Another story, by Times Ireland correspondent James Clarity, was headed: "Neither Rain Nor Traffic Dampens Irish Warmth for Clinton." This story had Clinton looking back to his 1995 Dublin visit as being "one of the great days of my Presidency and indeed one of the great days of my life."

Clarity concluded that the Irish government "and most Irish men and women" apparently felt it would be churlish to attack Clinton over Monica Lewinsky.

The Baltimore Sun gave space to First Lady Hillary Clinton’s arrival in Belfast a day before her husband. It reported that "Northern Ireland’s verdant landscape seems a world away from the Washington scandal that has threatened her husband’s presidency."

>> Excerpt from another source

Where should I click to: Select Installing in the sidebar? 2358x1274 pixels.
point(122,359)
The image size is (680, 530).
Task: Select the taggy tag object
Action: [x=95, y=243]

The Sun suggested that while all and sundry back in Washington were engrossed with the Lewinsky affair, the Belfast crowd didn’t much care.

In a subsequent report from Armagh, the Sun waxed lyrical in the opening paragraph: "This was President Clinton at his best, standing at twilight before the soaring spires of two cathedrals, speaking of peace on an island long embroiled in violence."

The primacy of peace was on the mind of USA Today, which led one story with the headline, "Clinton may find some peace in Northern Ireland." This was not a reference to the peace process.

The Washington Post decided that for all the grief wrought by Omagh, Clinton’s return to Northern Ireland "was mostly a cause for celebration for a community that sees him as a hero and for a president badly in need of a lift."

The Chicago Sun Times, on the other hand, played down the sense of celebration. Clinton’s tone, the paper said, "was one of warning and challenge, instead of celebration."

The Chicago Tribune, in an editorial coinciding with the visit, stated that "Gerry Adams and David Trimble, finally, find themselves, unconditionally on the same side."

The Los Angeles Times, meanwhile, was the only major west coast paper to assign a staff writer – Elizabeth Shogren – to the trip. The others relied on wire reports. Shawn Pogatchnik, who has covered Ireland in the past for the Associated Press, provided much of the wire copy. The Daily News in New York was one of the more prominent papers to rely largely on AP.